TL;DR: Agent Manufacturing Systems do not need extensive server infrastructure to operate.
Over the past year, we have been running our Brokering Additive Manufacturing living lab with intermittent jobs being submitted by academics and students alike. The service has 10-15 machines connected at any one time. The system has been reliable (for the most part, it is an alpha research codebase after all, 😄) and robust with machines able to connect and disconnect without disrupting the system. The broker service that manages the communications between agents is currently running on an AWS EC2 t2.micro instance and has met our needs.
However, the long-term vision is of a network featuring hundreds of jobs and machines bidding and brokering work. So, a question that our project partners and collaborators ask is “how does the system scale?” and what level of compute resource is required. The challenge is that we cannot to examine this with out living lab. We simply do not have enough printers and jobs.
To answer this question, we enlisted the help of the Engineering Compute Services (ECS) team at the Centre for Modelling and Simulation (CFMS). CFMS have a private cloud instance as well as the experience and knowledge to perform scale up studies of engineering software. Using their platform, we created services containing a range of broker instances that had received connections from virtual machines and jobs. In effect, we made a Digital Twin of the system!
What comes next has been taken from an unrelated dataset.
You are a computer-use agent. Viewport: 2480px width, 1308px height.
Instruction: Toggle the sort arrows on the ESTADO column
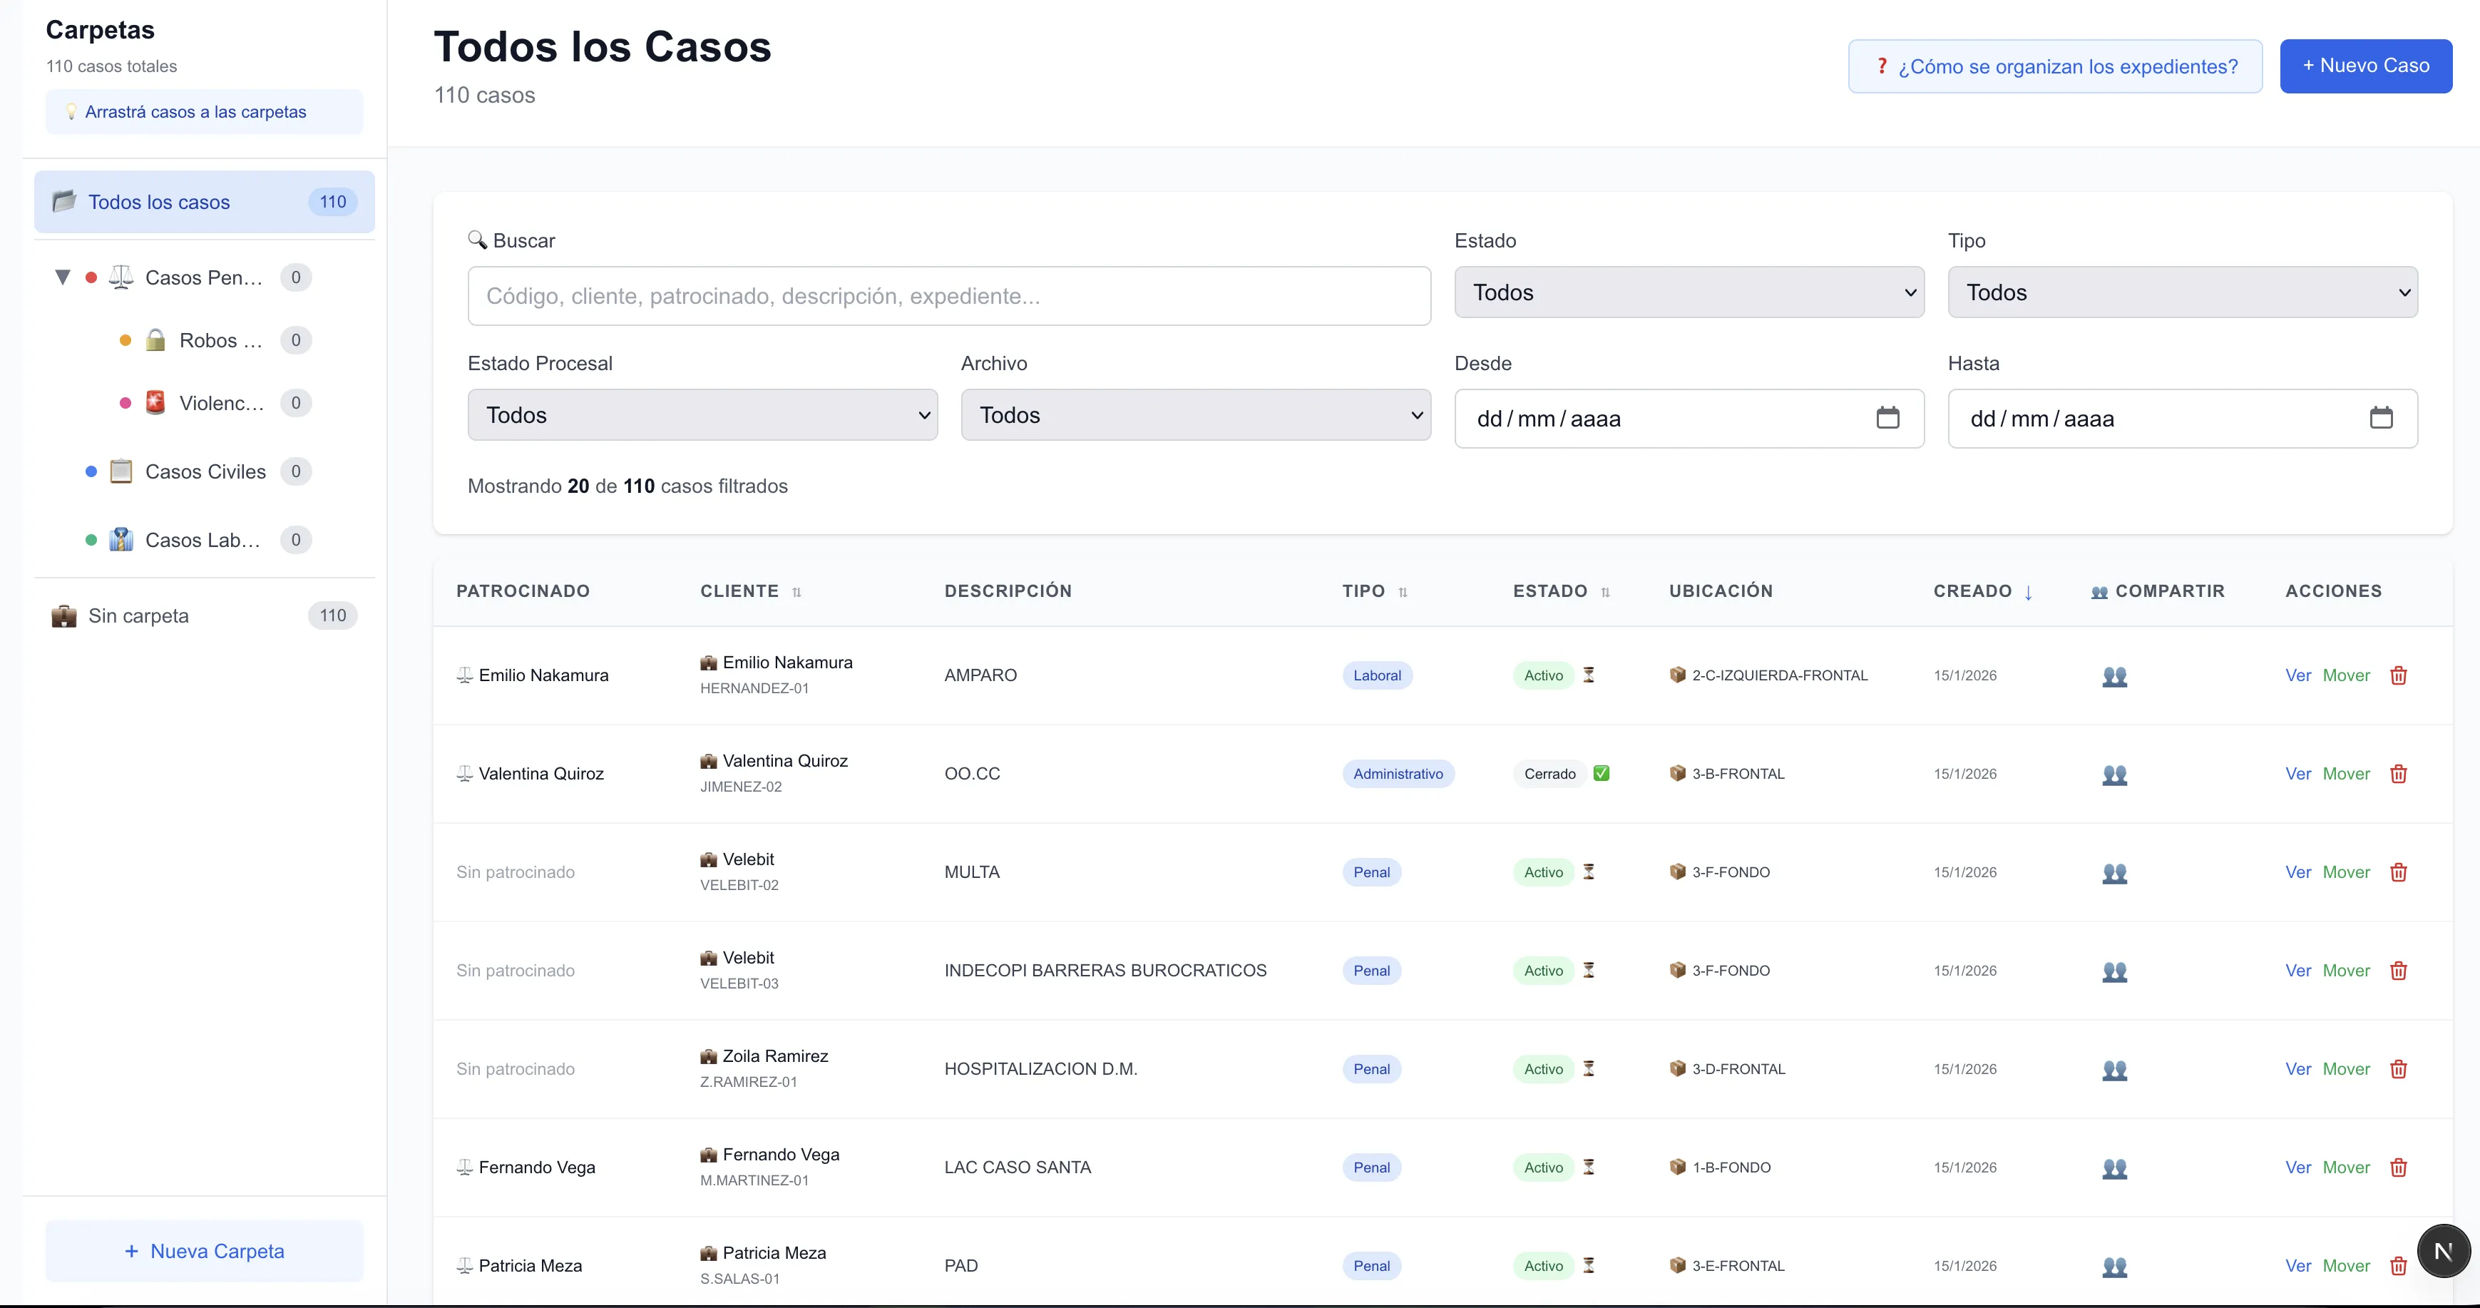click(1606, 591)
The results showed that the servers scaled well in terms of compute resource enabling a modest cloud instance to be used to for hundreds of machines and jobs. The challenge comes in the bandwidth in handling all the communications and where there may be peaks if a number of contracts are made at the same time resulting in surge of gcode being transmitted.
The findings have been crucial to our work and we’re continuing to explore how we can tailor the communication protocol to reduce bandwidth yet not impact the brokering and bidding for work. We are currently running experiments with the broker filtering communications based on metadata provided by the machines and jobs about themselves to reduce unnecessary communications.
We had a great time working with CFMS and can’t wait to do more studies like these in the future.